East Henry Street Carnegie Library, Savannah, Georgia (1914- )

East Henry Street Carnegie Library, Savannah, Georgia
Photo by Matthew Griffis

The East Henry Street Carnegie Library is a branch of the Live Oak Public Libraries in Savannah, Georgia. It originally opened in 1914 as the Colored Carnegie Library, one of twelve segregated public libraries in the south funded by philanthropist Andrew Carnegie and one of the earliest African American public libraries in Georgia. It was added to the National Register of Historic Places in 1974. Though temporarily closed in the late 1990s, it reopened in 2006 after a major restoration and expansion project.

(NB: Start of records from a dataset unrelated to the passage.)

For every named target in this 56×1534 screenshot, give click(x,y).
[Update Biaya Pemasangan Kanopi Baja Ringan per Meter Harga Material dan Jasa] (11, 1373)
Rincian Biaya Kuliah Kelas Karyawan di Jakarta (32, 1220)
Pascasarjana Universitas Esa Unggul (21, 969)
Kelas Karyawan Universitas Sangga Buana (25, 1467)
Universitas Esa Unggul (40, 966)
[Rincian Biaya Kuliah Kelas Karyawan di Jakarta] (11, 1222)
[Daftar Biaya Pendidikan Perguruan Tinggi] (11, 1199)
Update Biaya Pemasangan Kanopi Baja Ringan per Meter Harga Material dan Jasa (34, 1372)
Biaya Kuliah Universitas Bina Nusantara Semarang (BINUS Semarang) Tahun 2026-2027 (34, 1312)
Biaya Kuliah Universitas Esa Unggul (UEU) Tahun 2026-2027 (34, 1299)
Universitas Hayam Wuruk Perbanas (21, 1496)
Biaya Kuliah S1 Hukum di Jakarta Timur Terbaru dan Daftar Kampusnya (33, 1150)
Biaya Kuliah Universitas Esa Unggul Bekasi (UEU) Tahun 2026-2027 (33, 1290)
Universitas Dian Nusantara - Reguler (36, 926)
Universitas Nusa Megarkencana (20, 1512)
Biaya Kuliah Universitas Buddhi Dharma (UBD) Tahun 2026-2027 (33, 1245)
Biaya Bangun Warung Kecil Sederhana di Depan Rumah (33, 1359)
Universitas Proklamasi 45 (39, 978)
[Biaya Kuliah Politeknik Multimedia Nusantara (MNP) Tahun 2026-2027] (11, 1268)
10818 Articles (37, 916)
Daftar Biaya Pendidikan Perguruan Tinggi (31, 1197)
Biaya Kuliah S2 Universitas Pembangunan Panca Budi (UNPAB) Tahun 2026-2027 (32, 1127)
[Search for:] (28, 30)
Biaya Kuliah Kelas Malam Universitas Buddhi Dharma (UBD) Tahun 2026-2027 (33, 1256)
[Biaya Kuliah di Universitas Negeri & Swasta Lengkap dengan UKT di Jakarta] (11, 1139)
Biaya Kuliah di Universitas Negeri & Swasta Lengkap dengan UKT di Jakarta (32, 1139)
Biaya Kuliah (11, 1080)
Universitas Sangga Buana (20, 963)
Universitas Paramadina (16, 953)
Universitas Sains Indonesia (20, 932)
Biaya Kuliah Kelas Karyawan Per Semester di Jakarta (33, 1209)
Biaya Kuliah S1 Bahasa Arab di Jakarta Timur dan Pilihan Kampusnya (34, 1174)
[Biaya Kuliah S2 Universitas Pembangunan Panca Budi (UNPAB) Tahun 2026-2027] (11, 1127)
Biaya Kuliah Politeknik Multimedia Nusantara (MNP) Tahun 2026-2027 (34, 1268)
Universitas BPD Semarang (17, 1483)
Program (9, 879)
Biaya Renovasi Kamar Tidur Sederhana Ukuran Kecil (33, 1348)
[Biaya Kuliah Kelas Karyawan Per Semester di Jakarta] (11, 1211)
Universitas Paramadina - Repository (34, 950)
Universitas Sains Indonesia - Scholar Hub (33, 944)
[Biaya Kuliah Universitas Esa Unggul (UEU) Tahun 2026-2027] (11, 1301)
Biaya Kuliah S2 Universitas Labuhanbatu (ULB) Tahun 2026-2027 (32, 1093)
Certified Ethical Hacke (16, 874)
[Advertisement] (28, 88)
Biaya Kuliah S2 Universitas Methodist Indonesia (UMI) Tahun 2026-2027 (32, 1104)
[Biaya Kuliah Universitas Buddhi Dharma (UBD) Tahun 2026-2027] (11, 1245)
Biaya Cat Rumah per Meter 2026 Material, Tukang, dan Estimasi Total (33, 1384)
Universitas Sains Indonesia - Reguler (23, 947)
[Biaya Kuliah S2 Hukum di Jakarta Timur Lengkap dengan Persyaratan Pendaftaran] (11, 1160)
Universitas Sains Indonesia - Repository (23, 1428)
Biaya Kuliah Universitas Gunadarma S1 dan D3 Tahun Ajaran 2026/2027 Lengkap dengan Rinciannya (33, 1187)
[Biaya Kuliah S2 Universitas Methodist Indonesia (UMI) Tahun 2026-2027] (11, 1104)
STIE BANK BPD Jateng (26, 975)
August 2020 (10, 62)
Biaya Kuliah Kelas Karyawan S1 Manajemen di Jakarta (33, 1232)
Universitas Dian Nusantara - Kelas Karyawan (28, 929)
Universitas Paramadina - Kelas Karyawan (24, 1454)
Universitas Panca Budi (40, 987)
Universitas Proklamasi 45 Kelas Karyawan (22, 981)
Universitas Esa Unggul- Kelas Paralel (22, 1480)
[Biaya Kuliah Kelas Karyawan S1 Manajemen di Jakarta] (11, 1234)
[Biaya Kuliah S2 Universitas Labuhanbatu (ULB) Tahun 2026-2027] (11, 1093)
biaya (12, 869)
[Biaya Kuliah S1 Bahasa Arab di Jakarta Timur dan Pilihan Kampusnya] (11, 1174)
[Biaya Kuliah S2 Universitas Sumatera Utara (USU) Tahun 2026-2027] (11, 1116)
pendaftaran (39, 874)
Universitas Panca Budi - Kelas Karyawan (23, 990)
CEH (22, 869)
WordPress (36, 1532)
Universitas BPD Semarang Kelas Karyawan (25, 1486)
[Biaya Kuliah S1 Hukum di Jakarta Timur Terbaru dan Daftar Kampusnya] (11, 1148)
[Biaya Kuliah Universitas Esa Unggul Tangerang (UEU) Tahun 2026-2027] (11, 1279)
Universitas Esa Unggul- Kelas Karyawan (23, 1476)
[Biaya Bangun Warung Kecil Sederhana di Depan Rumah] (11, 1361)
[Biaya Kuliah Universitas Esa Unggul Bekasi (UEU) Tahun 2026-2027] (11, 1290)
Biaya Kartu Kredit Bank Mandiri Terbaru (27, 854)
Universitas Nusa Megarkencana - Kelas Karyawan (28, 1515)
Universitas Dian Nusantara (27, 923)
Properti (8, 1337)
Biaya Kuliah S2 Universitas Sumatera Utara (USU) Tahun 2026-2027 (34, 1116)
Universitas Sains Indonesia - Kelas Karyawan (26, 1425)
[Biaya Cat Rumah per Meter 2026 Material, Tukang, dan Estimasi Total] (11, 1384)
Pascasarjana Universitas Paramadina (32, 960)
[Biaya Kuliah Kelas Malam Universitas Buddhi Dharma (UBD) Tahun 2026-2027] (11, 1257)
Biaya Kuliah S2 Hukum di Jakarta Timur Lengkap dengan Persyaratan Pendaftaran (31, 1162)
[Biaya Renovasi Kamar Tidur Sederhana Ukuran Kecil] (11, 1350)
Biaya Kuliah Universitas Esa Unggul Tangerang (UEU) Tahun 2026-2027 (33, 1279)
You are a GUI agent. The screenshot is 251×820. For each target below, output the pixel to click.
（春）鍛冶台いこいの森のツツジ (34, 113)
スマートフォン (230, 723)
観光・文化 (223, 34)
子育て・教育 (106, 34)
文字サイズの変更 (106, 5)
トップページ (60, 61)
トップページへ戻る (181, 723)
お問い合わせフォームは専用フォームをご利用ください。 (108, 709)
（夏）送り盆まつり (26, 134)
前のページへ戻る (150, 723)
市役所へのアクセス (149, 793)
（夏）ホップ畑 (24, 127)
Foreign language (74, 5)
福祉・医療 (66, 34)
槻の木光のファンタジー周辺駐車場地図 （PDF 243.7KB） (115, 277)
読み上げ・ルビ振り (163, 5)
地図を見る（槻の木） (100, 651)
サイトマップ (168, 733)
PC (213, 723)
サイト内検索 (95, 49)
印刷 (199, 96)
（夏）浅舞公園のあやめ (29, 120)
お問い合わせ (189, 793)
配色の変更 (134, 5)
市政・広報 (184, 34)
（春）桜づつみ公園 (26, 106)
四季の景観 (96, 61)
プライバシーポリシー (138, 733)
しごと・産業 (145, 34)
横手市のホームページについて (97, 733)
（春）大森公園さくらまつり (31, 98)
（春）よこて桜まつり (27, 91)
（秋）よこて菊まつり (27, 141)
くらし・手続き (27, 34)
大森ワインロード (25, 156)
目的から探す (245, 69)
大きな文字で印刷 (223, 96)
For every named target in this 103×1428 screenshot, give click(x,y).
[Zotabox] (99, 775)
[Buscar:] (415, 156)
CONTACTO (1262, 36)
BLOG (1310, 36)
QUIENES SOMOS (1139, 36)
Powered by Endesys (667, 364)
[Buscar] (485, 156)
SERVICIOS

The opening of Savannah’s Colored Carnegie Library in 1914 was a major step for the city’s African American citizens in their progress toward free library services. Their quest had begun ten years before, when the city established its first public library but prevented blacks from using it. As a result, the Colored Library Association of Savannah formed in 1906 and operated the Savannah Colored Public Library out of a doctor’s office on Hartridge Street. The Association’s twelve founding members included many of black Savannah’s professional, business, and cultural leaders. Although the library received an annual appropriation from the city, most of its collections were donations. But in 1909, after Andrew Carnegie offered the city $60,000 (later raised to $75,000) for a new main library on Bull Street, the Colored Library Association was encouraged to approach the philanthropist themselves. In August 1910, Carnegie offered them $12,000 for a small library. Savannah’s population at the time was 65,064, just under half of which were black. The Association used community donations to purchase a library site on East Henry Street, across from Dixon Park. Architect Julian de Bruyn Kops designed the building and local contractor D.P. Phillips built it.

The Colored Carnegie Library opened on August 14, 1914. Its inaugural librarian was Charles A.R. McDowell. Though its opening day collections consisted of only 3,000 volumes, the library immediately became an indispensable community institution among Savannah’s African Americans. It provided them with reading materials by black and white authors, programs to attend, clubs to join, and space for public meetings. While the library received support from the city, it remained supervised by a separate board until 1963, when Savannah desegregated its libraries. The Carnegie Library reopened as an integrated branch of the Savannah Public Library but continued to serve a predominantly African American clientele.

Over the following decades, the Carnegie library on East Henry Street fell into disrepair. Changes to building codes, including new ADA compliance standards, outmoded the building. By 2000, it was temporarily closed. In 2001, the Live Oak Public Libraries began raising funds to restore and reopen the library. It officially reopened in 2006. The restoration project won numerous architectural and historic preservation awards, including the Marguerite Williams Award from the Georgia Trust for Historic Preservation as well as the National Preservation Award. An important part of Savannah’s African American history, the library’s former users include Savannah mayors Floyd Adams and Otis Johnson, former public school superintendent Virginia Edwards, Supreme Court Justice Clarence Thomas, and Pulitzer Prize winning author James Alan McPherson.